In his opening remarks, Mr. Taglia suggested that attendees take
a fresh look at their secondary market practices and embrace competition
when it comes to selling their mortgage loans. Mr. Taglia emphasized
that "seller/servicers want as many outlets as possible like
the Federal Home Loan Bank of Boston to compete for their business."
He pointed to a trend for banks and credit unions to have more rather
than fewer investors competing for their mortgage business.
That competition could not arrive at a better time. With the expectation
of a cooling housing market and reduced refinance activity, the
market weakness that some members are now experiencing may continue
in 2006. As a result, now is an ideal time for members to consider
measures to improve profitability and stave off sources of competition
that may be eroding their market share.
Most seller/servicers that participate in our Mortgage Partnership
Finance Program® (MPF®) claim that a major reason for doing
so is to achieve better price execution on the sale of their conforming
15- and 30-year fixed-rate loans. Many of these members have a "two-investor"

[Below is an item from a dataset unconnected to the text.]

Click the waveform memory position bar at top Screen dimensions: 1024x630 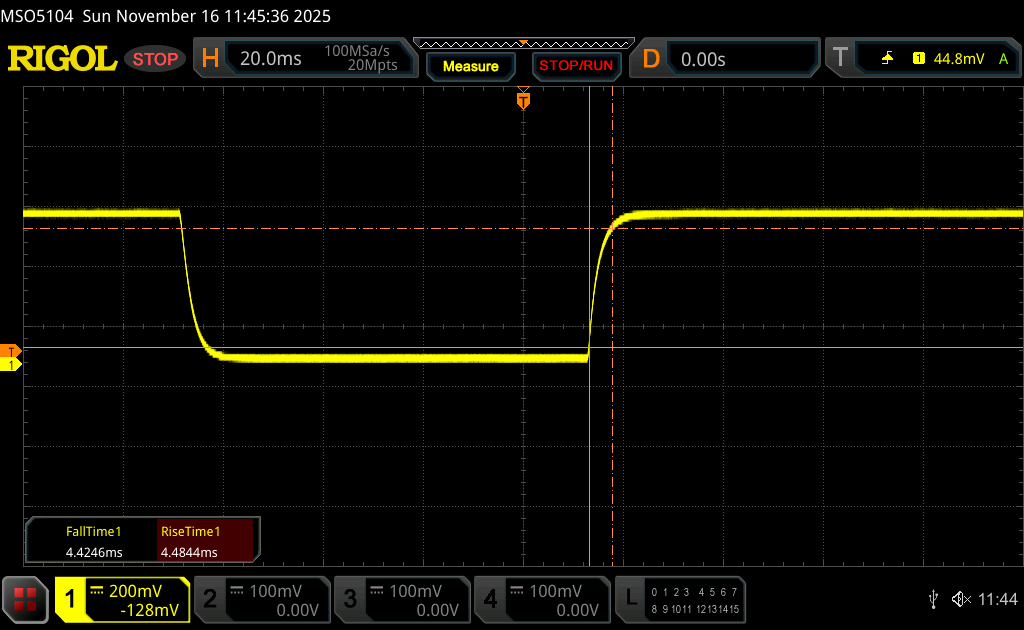[x=523, y=43]
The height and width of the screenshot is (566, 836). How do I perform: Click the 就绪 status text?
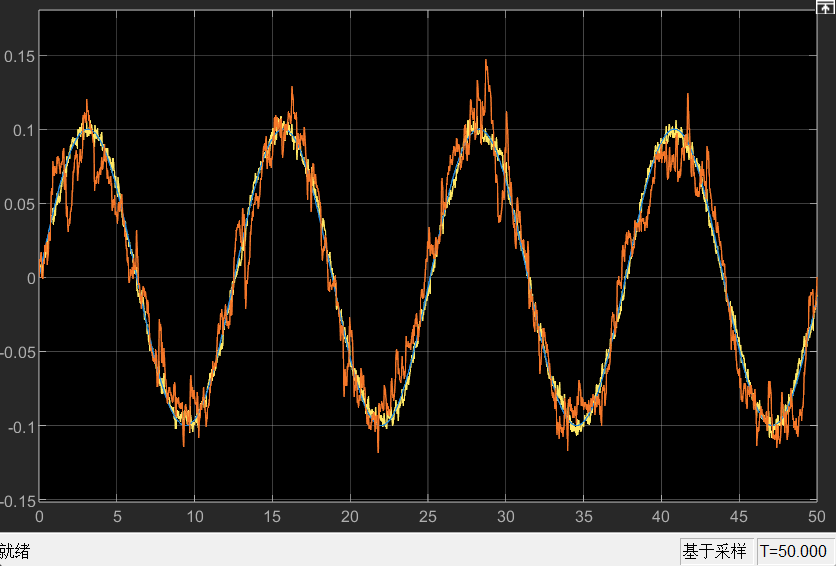[14, 551]
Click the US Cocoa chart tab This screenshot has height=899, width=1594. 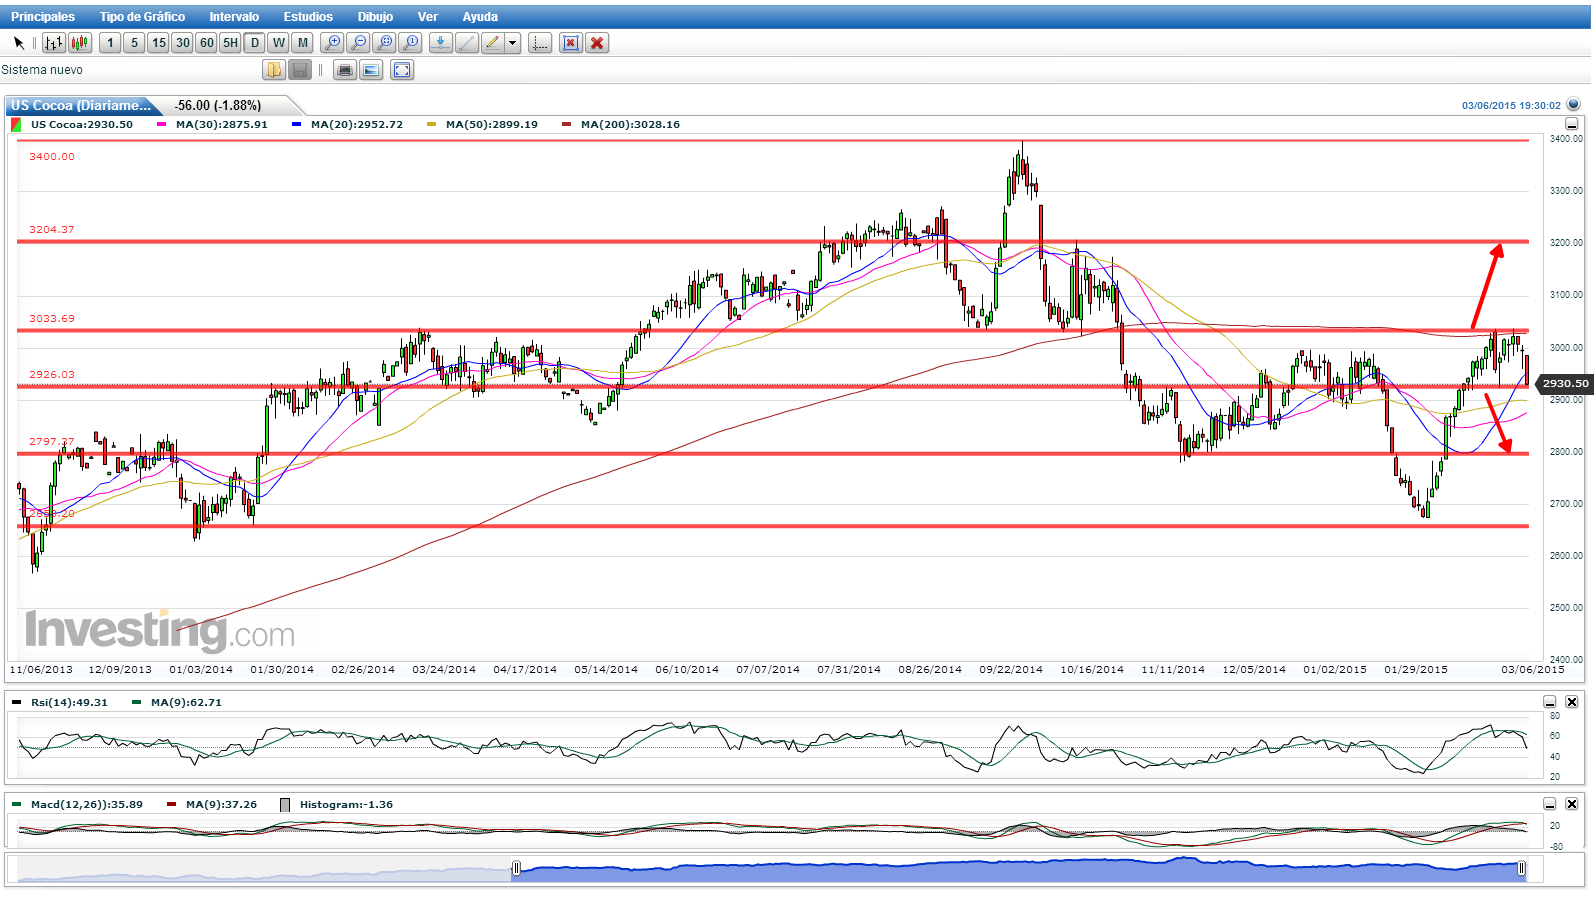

business model that allows them to choose between selling to the
Bank or another outlet (for example, Fannie Mae or Freddie Mac).
They sell to the investor that offers them the "best execution."
To facilitate a best-execution pricing comparison, staff at the
Bank have developed a simple Excel-based Best Execution Analysis
model. By utilizing this model, members can identify the most profitable
bid for their fixed-rate mortgage (MPF-eligible) business to improve
their profitability and lower their lending rate in the marketplace.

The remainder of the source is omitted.